━━━ Provided records ━━━

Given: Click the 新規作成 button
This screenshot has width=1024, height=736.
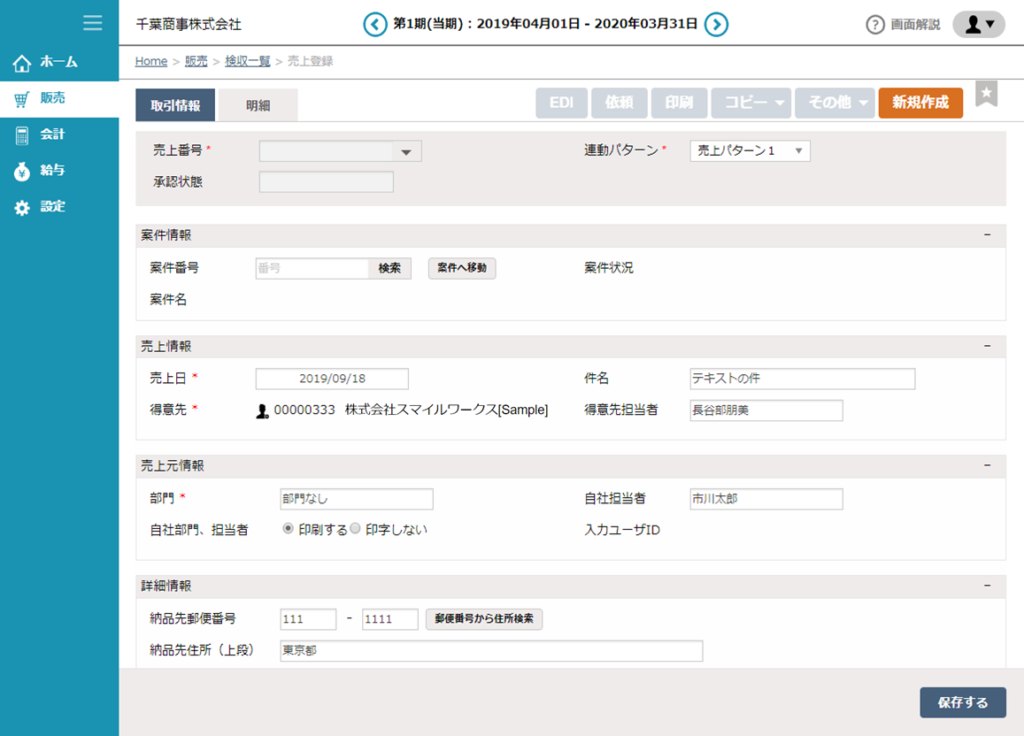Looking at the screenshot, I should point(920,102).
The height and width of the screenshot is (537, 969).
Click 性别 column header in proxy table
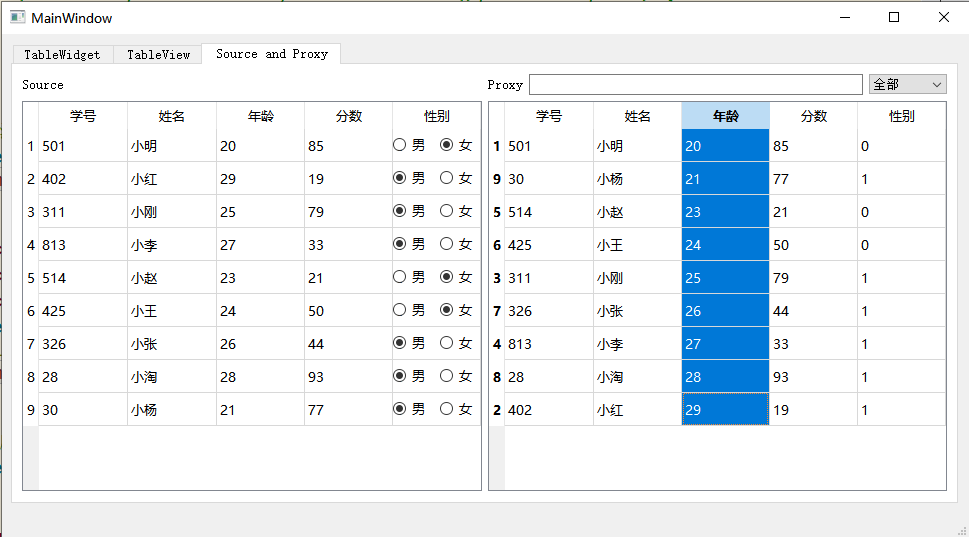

━━━
━━━ Provided records ━━━

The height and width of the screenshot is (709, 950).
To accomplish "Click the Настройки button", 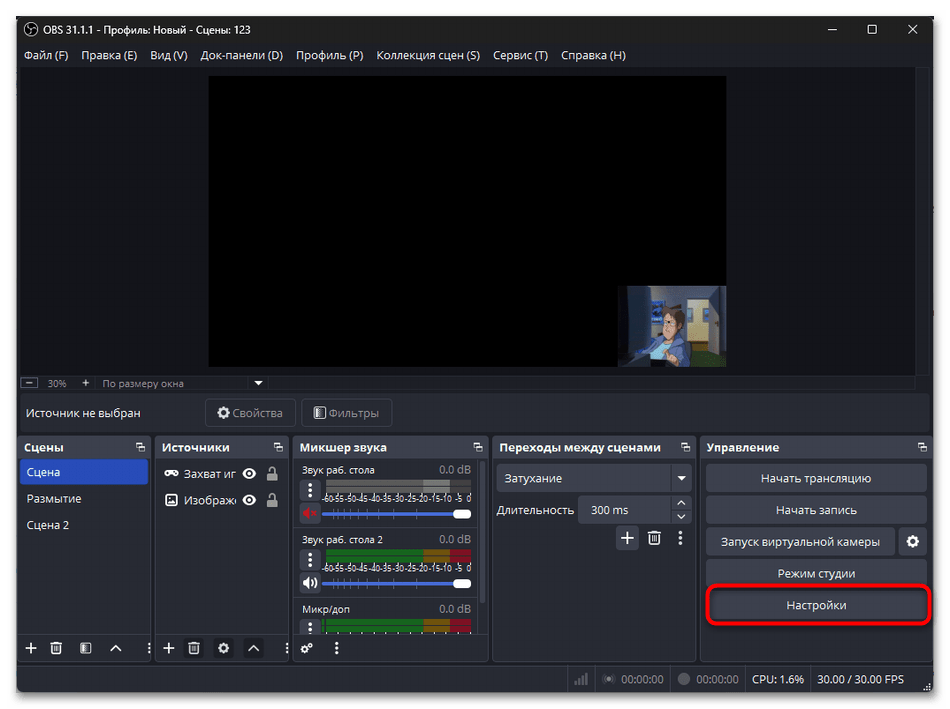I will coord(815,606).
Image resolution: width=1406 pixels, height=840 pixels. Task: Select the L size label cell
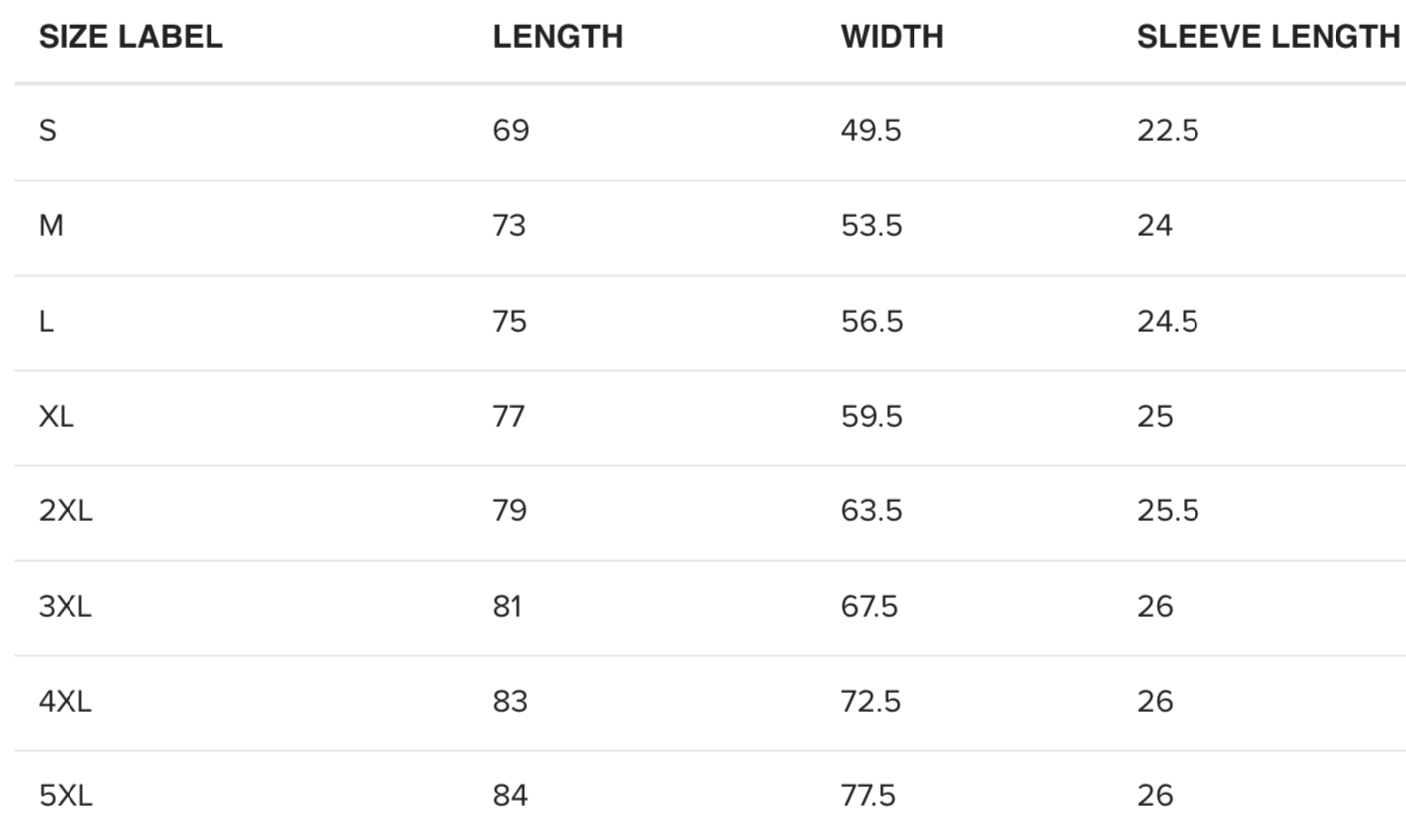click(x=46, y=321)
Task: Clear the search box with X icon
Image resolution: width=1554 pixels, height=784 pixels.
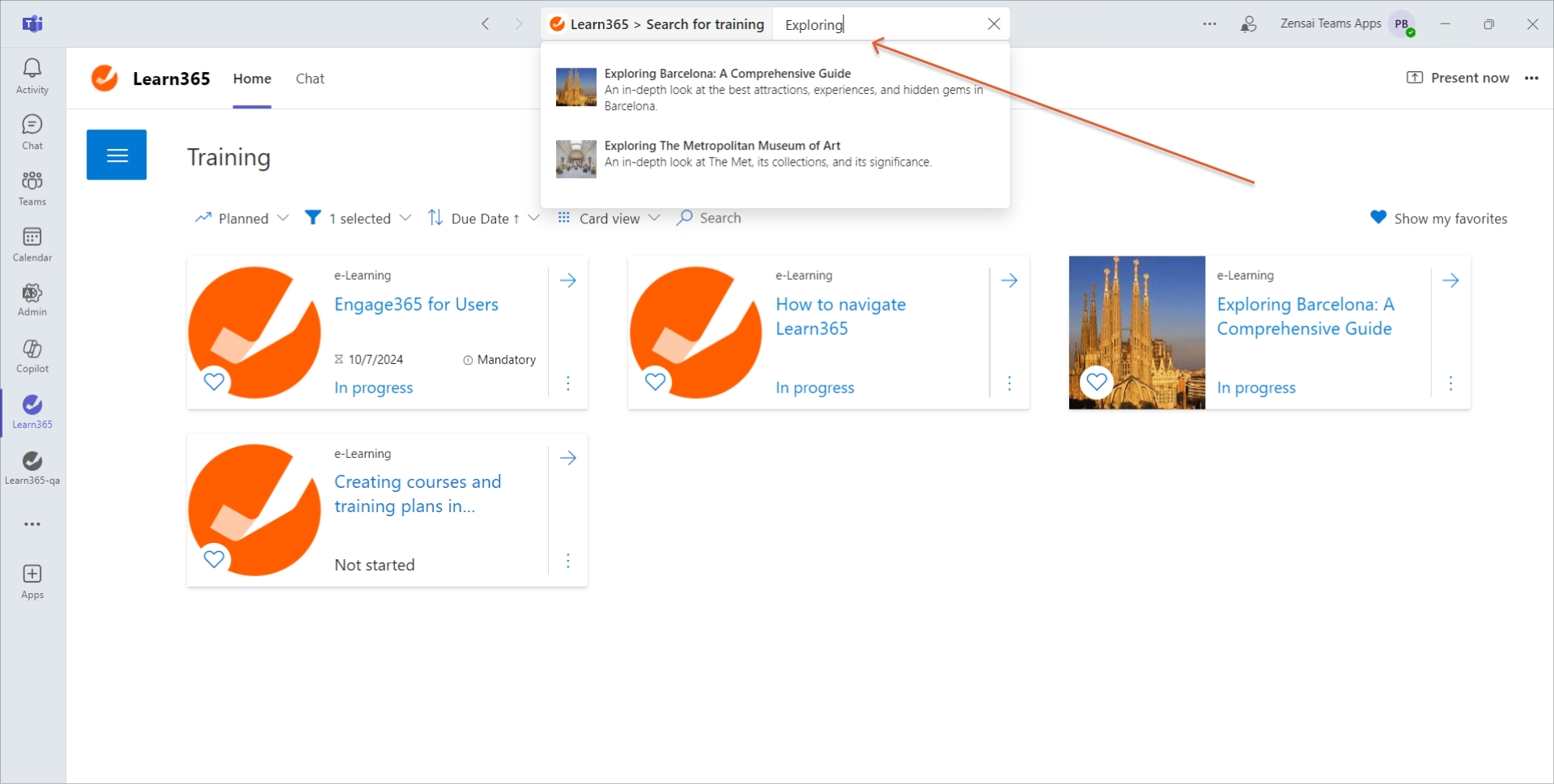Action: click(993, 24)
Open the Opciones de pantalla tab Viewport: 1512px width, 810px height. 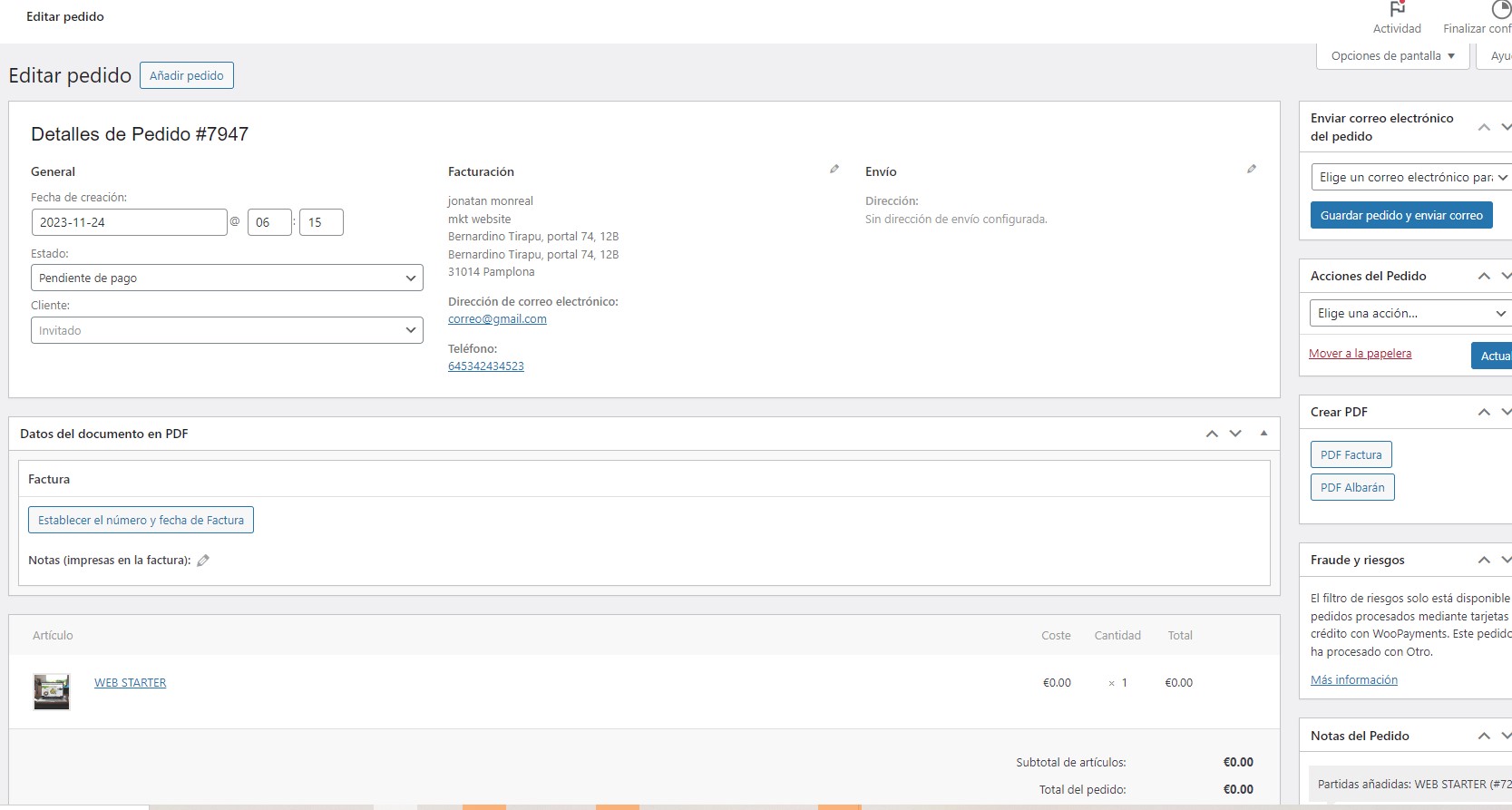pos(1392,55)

━━━
━━━ Provided records ━━━

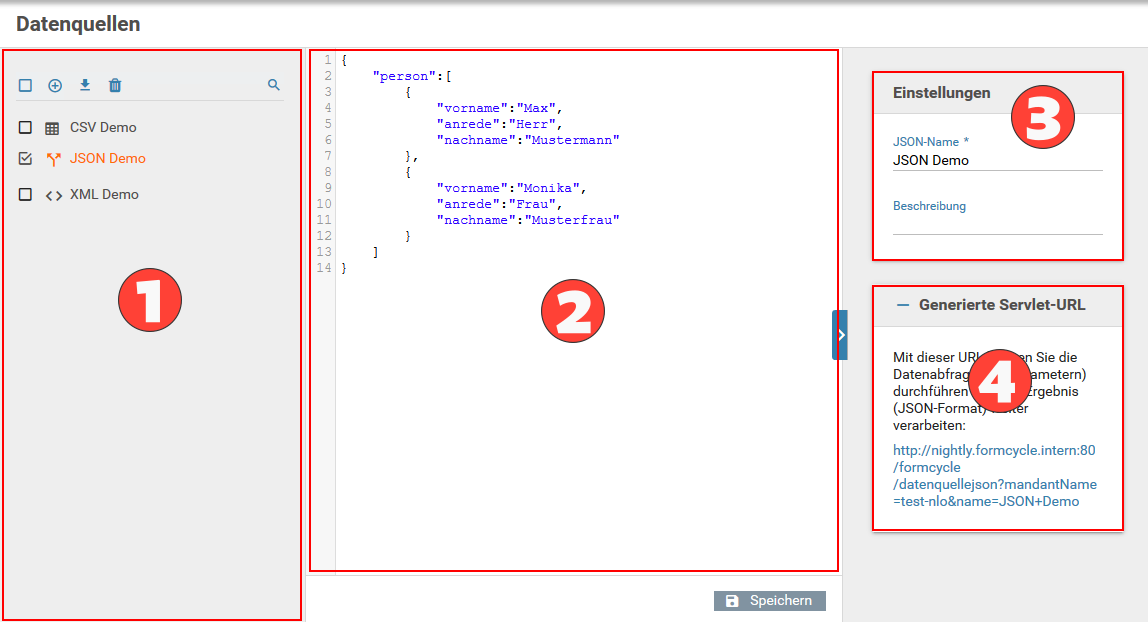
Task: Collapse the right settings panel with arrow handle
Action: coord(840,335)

━━━

Task:
Return the lines above from the one with "Given: Click the 新規作成 button" through the one with "Click 性别 column header in proxy table", verbatim and nothing else. Omit every picture.

Output of the task:
Given: Click the 新規作成 button
This screenshot has width=1024, height=736.
Looking at the screenshot, I should point(920,102).
The height and width of the screenshot is (537, 969).
Click 性别 column header in proxy table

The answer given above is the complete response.